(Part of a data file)
- - -

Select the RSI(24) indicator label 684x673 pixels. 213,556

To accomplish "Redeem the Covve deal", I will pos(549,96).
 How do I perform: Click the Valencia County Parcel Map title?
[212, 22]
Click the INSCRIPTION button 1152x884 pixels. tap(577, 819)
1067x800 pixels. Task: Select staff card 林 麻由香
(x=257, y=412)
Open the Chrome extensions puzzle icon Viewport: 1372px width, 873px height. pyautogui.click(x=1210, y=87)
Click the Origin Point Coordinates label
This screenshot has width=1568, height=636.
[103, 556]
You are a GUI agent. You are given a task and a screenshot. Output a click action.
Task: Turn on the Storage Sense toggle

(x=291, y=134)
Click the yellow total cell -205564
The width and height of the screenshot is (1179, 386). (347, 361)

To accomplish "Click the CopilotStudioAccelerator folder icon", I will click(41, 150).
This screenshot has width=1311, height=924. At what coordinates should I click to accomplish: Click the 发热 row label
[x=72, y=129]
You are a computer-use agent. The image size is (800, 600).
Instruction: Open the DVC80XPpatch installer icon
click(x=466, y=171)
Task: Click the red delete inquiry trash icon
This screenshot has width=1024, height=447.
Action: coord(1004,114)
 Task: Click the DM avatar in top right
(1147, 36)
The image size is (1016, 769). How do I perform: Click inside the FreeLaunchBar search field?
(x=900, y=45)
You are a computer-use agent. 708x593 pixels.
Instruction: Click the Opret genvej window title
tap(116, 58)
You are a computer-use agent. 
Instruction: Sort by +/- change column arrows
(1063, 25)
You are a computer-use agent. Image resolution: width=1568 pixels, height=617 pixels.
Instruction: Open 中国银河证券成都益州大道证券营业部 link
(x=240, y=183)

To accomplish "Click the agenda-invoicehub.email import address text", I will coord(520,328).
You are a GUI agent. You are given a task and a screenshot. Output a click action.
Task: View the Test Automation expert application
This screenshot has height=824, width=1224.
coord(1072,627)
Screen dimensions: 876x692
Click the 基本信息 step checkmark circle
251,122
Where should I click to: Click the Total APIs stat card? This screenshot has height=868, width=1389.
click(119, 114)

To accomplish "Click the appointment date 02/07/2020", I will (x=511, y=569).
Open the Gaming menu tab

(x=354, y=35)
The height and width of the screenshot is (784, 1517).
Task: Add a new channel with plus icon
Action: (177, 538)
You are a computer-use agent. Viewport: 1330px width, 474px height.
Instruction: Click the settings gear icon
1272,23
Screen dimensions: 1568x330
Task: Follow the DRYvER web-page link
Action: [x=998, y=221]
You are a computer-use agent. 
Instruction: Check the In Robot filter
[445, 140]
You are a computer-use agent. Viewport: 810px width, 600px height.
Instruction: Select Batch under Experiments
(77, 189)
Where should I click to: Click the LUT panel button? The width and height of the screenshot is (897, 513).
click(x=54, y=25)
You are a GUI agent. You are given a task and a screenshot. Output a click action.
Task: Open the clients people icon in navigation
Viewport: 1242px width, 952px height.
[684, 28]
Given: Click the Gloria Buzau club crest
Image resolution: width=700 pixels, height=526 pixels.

- - -

> **Objective**
Rewrite the records from their start through the line containing "Click the INSCRIPTION", keeping every line and its requests, and multiply each coordinate in the answers by 1.45, rounding to whole numbers with halves rounded up. Leave everything else unchanged.

> **Exercise solution**
Select the RSI(24) indicator label 684x673 pixels. 309,806

To accomplish "Redeem the Covve deal", I will pos(796,139).
 How do I perform: Click the Valencia County Parcel Map title?
[307, 32]
Click the INSCRIPTION button 1152x884 pixels. tap(837, 1188)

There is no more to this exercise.